About this exercise
Answer these questions using the album reviews below:
1. Which organization did Stuart Hyatt join to record the bat echolocations?
2. Which four phases does the track sequence of Ultrasonic pass through?
3. Which of Fiona Apple's albums is Fetch the Bolt Cutters, counting in order?

Excerpt provided
*** Begin section ***
On one hand, it’s a distraction from the pain, but on the other it’s a way to exercise them free. “I get off on being awful to myself” is a sentiment shared as the album closes with “Awful,” a morbid yet truthful sentence, which feels especially potent as we sit at home stuck with the company of our thoughts. I’m Your Empress Of provides a chance to square off with personal demons, but mercifully lets that battle play out on a dancefloor. Break a sweat, and maybe break some bad habits in the process. – Mick Jacobs

Field Works – Ultrasonic [Temporary Residence]

Stuart Hyatt, better known under his Field Works name, took a strange route to his latest release, Ultrasonic. He began by joining with National Geographic to record the echolocations of endangered bats. The field recordings needed to be brought back down into the range of human hearing, at which point Hyatt gave them to his collaborators with little instruction, trusting them to do what they do best and make wonderful music. Even once that compositions were completed, Hyatt’s work continued, as he developed a track sequence that would pass through four phases – dusk, forest, field and dawn – to thematize a night in the life of a bat. With over a dozen artists involved, the album could have been a disjointed string of tracks, but Hyatt sculpted a remarkable listening experience.

Of course, the story behind the album only matters so much if the music itself doesn’t warrant attention, and the pieces on Ultrasonic do. Certainly the bat sounds play a role in the record’s uniqueness, offering something unusual for both foundation and texture, but each musician creates something effective. Kelly Moran’s “Sodalis” provides a highlight, her brief runs on the keys providing the shape of partnered flight. Eluvium’s opening “Dusk Tempi” builds into something nearly orchestral as the night awakens. Other tracks utilize a more minimalist tradition. Chihei Hatakeyama provides the sheen of his recent work even composing something that (without instructions) feels made to order for the “Dawn” side of the record. Ultrasonic comes with almost endless nuance and a source that comes from outside our regular aural universe, making it one of the year’s most remarkable and unforgettable releases. – Justin Cober-Lake

Fiona Apple – Fetch the Bolt Cutters [Epic]

Fiona Apple couldn’t have known during its creation that her masterpiece of a fifth album would become the soundtrack to a pandemic, and she the Patron Saint of Mass Quarantine. But, she’s long been practicing social distancing (well before that term became everyday parlance), and Fetch the Bolt Cutters purposively sounds homegrown (because it mostly was). Its title track inadvertently voices the frustration felt by cooped-up listeners around the globe: “Fetch the bolt cutters,” she sighs, “I’ve been in here too long.”

It’s hard to argue that Apple has been underappreciated. Her debut album was met with huge commercial success, and it and every album after garnered critical acclaim. And yet, Fetch the Bolt Cutters feels like an inflection point, a long-overdue coronation. More than two decades after the release of Tidal, it’s now conventional wisdom that Fiona Apple is a bona fide genius. By contrast, critics started casually applying the term to Kanye West right around when he dropped his sophomore record.
*** End section ***
Information
*** Begin section ***
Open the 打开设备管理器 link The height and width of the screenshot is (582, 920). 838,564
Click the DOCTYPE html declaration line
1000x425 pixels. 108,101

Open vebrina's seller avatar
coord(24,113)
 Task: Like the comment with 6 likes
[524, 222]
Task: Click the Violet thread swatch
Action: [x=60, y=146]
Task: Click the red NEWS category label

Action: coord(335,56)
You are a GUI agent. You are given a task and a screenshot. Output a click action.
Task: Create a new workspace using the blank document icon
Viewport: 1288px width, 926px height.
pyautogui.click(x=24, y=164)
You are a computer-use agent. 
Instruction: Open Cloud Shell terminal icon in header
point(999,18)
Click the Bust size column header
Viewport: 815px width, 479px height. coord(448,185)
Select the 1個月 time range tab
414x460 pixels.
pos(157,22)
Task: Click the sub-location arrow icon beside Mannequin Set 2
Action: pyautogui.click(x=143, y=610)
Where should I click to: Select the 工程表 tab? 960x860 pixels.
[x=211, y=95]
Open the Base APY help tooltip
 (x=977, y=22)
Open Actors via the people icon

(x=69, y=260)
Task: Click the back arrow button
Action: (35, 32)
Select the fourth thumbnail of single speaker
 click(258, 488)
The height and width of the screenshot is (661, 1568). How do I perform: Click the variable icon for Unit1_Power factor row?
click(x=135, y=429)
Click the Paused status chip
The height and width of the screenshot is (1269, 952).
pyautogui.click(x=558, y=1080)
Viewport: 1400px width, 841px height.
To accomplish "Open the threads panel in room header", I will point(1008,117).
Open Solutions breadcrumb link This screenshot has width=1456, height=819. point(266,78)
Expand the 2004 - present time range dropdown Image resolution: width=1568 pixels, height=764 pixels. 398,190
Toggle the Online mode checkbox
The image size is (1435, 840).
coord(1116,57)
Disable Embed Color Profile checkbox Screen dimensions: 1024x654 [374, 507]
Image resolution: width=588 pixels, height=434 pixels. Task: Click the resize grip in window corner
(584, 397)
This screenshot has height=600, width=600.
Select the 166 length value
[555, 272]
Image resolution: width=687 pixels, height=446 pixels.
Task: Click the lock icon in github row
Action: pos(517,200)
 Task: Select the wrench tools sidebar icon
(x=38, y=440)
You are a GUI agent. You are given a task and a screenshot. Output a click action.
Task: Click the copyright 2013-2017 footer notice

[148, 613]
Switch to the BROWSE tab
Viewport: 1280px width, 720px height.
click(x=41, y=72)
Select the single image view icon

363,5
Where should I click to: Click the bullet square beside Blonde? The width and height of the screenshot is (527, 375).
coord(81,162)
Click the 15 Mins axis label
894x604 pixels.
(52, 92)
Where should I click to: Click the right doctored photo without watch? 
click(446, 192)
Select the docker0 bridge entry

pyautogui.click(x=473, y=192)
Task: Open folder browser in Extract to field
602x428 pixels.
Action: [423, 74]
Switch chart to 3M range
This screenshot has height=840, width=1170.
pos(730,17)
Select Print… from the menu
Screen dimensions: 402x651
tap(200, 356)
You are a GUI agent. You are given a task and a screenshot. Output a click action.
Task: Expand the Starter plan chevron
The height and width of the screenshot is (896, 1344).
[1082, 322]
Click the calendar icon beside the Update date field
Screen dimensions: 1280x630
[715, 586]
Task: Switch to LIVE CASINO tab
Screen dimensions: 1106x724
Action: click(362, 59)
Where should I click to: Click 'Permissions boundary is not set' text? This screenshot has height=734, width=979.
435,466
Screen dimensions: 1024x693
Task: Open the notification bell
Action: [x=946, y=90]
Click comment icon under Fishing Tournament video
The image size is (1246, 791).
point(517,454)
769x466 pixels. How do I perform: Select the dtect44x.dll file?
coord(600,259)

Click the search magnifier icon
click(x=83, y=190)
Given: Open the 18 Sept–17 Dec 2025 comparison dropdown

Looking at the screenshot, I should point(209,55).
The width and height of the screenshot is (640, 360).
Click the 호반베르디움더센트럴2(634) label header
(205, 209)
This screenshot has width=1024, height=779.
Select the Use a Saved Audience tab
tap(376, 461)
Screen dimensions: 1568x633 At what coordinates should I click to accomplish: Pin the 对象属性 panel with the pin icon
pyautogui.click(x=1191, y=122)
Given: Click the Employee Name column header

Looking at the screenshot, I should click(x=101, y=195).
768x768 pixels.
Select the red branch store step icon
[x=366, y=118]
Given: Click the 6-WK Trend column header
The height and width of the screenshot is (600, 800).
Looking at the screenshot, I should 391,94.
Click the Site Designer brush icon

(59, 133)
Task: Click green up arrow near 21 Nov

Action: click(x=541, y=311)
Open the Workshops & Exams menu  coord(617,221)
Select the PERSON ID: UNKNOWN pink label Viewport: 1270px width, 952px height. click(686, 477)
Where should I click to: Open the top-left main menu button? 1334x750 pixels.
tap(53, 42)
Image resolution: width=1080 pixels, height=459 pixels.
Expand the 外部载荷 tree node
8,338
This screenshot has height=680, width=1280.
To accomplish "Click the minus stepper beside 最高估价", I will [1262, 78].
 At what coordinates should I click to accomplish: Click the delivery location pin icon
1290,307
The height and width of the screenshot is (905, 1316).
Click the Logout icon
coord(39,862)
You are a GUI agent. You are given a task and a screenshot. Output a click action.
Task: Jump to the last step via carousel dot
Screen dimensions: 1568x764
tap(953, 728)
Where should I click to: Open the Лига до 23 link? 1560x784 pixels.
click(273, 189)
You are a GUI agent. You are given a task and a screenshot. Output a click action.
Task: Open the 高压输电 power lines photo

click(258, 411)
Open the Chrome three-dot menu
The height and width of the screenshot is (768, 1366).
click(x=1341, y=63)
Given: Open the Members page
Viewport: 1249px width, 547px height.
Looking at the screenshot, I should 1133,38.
*** End section ***
Answer space
1. National Geographic
2. Dusk, forest, field and dawn
3. Her fifth album